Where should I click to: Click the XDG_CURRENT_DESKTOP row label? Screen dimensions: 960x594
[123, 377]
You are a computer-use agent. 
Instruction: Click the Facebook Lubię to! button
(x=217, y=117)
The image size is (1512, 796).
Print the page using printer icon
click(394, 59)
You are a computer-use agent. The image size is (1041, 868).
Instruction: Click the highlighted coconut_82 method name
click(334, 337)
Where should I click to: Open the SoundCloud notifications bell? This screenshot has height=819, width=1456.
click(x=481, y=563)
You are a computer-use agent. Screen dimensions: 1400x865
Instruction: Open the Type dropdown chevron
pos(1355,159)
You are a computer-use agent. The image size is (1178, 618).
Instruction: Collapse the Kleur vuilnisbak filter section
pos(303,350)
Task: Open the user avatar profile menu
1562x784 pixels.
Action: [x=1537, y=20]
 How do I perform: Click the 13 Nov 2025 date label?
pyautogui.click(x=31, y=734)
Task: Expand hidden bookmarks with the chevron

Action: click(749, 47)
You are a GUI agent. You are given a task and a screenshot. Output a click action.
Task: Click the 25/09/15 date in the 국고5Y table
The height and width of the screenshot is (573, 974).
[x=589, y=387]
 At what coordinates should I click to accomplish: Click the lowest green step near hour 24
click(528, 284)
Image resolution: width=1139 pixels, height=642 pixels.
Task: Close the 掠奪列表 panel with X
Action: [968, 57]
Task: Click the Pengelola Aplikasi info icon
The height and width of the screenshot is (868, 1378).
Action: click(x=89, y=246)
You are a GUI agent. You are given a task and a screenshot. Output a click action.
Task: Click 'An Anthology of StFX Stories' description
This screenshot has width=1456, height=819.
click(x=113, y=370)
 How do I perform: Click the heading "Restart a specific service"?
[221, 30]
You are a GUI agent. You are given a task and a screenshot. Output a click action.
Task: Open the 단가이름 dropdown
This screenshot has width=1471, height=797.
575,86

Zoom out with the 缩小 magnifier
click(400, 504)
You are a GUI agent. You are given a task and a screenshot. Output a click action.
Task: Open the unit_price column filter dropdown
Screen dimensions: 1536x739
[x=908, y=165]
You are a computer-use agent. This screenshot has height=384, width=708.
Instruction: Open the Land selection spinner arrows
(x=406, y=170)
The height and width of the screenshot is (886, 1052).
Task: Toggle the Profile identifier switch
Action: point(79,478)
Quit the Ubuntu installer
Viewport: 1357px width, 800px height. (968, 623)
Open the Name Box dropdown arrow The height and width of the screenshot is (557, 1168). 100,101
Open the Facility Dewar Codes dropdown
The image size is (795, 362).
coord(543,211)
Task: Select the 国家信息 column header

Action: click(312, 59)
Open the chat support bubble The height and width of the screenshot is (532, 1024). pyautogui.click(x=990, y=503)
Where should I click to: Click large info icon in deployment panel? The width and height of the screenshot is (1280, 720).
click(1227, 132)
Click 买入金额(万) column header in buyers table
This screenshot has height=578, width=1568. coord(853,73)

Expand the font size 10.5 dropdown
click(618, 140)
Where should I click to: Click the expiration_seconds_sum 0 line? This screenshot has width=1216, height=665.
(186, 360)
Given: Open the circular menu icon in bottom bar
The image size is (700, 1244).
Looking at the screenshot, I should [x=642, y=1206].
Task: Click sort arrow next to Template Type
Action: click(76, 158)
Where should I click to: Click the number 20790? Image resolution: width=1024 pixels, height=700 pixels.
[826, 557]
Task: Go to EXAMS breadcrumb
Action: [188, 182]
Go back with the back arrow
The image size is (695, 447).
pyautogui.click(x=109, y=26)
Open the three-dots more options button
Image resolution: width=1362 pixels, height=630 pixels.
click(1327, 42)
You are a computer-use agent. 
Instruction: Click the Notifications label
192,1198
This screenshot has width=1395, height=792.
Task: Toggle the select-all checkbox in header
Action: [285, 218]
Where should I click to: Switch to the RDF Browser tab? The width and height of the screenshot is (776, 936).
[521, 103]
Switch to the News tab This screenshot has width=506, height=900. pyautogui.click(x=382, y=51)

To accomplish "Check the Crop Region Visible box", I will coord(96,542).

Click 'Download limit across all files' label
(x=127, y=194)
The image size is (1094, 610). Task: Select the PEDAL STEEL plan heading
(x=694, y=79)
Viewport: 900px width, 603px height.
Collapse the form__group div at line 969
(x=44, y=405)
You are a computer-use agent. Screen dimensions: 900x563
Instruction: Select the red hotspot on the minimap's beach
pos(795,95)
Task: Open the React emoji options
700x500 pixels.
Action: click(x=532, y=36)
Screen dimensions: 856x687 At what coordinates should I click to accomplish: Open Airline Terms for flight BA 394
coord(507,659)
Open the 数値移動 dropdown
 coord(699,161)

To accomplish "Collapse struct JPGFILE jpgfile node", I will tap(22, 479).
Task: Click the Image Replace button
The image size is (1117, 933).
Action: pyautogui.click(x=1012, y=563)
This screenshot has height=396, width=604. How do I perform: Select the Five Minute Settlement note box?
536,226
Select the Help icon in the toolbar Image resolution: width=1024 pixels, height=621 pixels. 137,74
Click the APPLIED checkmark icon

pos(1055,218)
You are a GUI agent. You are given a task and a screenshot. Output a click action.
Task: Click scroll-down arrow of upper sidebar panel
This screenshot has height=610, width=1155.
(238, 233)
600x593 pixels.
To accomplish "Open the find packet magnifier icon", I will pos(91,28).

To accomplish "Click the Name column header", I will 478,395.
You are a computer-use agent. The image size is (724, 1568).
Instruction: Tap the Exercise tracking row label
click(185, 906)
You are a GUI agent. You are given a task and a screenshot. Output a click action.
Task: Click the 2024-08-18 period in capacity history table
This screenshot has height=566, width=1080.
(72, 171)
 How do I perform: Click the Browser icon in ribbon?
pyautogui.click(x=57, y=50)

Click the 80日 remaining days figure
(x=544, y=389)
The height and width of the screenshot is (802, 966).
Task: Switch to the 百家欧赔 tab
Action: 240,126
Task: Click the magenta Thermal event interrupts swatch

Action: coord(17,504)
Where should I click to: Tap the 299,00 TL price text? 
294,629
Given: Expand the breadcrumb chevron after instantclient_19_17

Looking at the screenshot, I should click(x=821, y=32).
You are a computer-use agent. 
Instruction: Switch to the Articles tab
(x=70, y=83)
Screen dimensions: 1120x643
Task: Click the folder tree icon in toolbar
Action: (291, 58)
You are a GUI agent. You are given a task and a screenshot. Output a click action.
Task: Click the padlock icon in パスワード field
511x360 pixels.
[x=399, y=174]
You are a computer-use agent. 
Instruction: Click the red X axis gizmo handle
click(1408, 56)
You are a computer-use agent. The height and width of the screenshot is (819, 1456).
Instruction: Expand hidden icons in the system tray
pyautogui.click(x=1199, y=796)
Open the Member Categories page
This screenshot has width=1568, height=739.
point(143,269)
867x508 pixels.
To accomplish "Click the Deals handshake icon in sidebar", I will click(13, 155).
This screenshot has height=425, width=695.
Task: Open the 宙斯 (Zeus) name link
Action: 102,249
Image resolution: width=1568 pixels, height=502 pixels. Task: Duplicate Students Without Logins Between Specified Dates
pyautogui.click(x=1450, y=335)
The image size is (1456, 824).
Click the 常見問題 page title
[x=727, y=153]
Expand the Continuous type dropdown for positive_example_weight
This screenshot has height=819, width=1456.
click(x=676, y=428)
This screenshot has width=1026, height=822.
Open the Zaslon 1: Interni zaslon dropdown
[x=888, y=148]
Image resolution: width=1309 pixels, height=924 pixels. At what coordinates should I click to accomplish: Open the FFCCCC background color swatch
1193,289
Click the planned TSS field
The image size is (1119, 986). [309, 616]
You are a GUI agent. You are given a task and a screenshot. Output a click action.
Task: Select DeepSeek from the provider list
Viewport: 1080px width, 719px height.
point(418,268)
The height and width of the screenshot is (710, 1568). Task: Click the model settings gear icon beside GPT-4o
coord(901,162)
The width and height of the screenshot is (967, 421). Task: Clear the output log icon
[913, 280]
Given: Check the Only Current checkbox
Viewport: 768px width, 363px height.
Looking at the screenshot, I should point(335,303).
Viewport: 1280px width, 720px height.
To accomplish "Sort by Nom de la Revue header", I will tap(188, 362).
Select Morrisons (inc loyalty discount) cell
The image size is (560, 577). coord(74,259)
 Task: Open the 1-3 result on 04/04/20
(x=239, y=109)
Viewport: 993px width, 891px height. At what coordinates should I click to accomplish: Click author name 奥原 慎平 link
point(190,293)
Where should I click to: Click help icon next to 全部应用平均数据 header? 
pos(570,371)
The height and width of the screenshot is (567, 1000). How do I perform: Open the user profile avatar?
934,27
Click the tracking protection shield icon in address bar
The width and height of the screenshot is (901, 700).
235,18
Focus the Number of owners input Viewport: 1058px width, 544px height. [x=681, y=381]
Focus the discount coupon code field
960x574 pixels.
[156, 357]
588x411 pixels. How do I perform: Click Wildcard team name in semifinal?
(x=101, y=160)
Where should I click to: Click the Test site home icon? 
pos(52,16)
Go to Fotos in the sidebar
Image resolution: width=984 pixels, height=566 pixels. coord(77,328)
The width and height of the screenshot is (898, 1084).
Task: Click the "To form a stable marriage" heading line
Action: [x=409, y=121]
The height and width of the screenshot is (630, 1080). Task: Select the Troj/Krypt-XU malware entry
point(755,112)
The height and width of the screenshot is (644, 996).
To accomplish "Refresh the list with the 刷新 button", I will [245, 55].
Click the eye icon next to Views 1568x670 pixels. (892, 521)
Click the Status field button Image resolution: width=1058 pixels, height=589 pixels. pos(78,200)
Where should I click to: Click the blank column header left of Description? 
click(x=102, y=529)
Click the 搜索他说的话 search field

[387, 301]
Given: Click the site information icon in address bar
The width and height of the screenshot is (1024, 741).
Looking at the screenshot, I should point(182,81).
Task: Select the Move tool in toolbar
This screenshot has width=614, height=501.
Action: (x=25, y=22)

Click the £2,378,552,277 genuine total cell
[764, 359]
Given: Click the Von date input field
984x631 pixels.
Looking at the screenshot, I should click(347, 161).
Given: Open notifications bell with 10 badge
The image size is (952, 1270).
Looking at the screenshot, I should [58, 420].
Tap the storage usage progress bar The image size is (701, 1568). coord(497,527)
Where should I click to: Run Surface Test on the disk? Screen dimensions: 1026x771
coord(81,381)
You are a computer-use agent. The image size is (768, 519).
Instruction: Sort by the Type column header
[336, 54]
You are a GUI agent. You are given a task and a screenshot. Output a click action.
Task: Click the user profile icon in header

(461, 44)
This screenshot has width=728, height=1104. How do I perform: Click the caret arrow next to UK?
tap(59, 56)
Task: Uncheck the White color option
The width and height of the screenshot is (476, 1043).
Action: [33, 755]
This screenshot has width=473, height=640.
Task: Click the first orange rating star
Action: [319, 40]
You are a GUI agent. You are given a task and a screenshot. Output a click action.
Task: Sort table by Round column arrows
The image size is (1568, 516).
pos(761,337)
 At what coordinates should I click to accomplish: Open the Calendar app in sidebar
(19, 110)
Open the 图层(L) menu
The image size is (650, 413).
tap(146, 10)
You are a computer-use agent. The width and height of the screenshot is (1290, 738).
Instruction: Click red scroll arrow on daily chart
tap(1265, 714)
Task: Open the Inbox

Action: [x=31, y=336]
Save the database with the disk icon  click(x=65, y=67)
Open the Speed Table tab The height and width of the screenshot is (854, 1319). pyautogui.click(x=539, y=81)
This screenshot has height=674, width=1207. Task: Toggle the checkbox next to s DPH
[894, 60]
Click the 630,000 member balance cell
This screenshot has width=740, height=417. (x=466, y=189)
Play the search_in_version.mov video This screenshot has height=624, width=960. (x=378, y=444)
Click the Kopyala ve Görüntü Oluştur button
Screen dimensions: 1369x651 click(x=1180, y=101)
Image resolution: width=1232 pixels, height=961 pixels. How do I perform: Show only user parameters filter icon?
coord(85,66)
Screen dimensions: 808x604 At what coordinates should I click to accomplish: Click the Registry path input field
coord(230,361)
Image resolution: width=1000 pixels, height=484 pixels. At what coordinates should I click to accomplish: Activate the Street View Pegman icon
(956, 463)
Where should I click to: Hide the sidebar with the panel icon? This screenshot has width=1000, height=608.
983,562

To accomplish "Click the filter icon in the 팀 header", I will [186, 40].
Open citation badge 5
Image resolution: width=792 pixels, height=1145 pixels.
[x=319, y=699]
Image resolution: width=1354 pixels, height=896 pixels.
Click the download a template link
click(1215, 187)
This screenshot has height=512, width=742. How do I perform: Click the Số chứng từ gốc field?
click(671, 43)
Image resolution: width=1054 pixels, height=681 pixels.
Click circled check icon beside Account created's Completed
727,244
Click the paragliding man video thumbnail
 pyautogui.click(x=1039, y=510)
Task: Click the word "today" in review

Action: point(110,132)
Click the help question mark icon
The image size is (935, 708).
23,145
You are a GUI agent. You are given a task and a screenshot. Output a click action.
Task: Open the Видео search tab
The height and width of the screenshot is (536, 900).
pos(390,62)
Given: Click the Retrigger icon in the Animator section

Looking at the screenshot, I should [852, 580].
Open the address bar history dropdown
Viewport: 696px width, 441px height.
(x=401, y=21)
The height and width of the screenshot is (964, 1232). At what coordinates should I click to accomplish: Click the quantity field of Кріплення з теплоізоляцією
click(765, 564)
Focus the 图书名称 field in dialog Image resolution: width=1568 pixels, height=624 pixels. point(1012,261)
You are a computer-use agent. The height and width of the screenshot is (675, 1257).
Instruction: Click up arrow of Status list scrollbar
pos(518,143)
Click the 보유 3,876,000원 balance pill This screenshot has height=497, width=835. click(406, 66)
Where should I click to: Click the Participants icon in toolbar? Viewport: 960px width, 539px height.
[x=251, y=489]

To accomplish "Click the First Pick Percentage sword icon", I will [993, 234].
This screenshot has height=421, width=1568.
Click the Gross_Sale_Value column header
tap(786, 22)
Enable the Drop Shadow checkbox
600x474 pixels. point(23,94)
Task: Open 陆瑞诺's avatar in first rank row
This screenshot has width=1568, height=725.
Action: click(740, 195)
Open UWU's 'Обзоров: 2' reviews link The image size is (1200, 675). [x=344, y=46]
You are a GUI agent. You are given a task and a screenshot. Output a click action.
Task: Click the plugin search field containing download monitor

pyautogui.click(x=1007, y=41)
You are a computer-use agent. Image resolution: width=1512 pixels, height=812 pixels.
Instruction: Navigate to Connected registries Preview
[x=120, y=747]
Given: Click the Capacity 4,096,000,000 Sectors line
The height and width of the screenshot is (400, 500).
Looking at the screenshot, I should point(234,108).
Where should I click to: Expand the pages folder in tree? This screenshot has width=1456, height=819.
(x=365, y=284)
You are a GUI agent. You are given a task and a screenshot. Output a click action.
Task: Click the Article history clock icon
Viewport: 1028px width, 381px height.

________________________________________

### Problem statement
Copy the entries above word for word, from the line with "Where should I click to: Click the Test" up to and including the line with "tap(59, 56)".

### Output for this exercise
Where should I click to: Click the Test site home icon? 
pos(52,16)
Go to Fotos in the sidebar
Image resolution: width=984 pixels, height=566 pixels. coord(77,328)
The width and height of the screenshot is (898, 1084).
Task: Click the "To form a stable marriage" heading line
Action: [x=409, y=121]
The height and width of the screenshot is (630, 1080). Task: Select the Troj/Krypt-XU malware entry
point(755,112)
The height and width of the screenshot is (644, 996).
To accomplish "Refresh the list with the 刷新 button", I will [245, 55].
Click the eye icon next to Views 1568x670 pixels. (892, 521)
Click the Status field button Image resolution: width=1058 pixels, height=589 pixels. pos(78,200)
Where should I click to: Click the blank column header left of Description? 
click(x=102, y=529)
Click the 搜索他说的话 search field

[387, 301]
Given: Click the site information icon in address bar
The width and height of the screenshot is (1024, 741).
Looking at the screenshot, I should point(182,81).
Task: Select the Move tool in toolbar
This screenshot has width=614, height=501.
Action: (x=25, y=22)

Click the £2,378,552,277 genuine total cell
[764, 359]
Given: Click the Von date input field
984x631 pixels.
Looking at the screenshot, I should click(347, 161).
Given: Open notifications bell with 10 badge
The image size is (952, 1270).
Looking at the screenshot, I should [58, 420].
Tap the storage usage progress bar The image size is (701, 1568). coord(497,527)
Where should I click to: Run Surface Test on the disk? Screen dimensions: 1026x771
coord(81,381)
You are a computer-use agent. The image size is (768, 519).
Instruction: Sort by the Type column header
[336, 54]
You are a GUI agent. You are given a task and a screenshot. Output a click action.
Task: Click the user profile icon in header

(461, 44)
This screenshot has width=728, height=1104. How do I perform: Click the caret arrow next to UK?
tap(59, 56)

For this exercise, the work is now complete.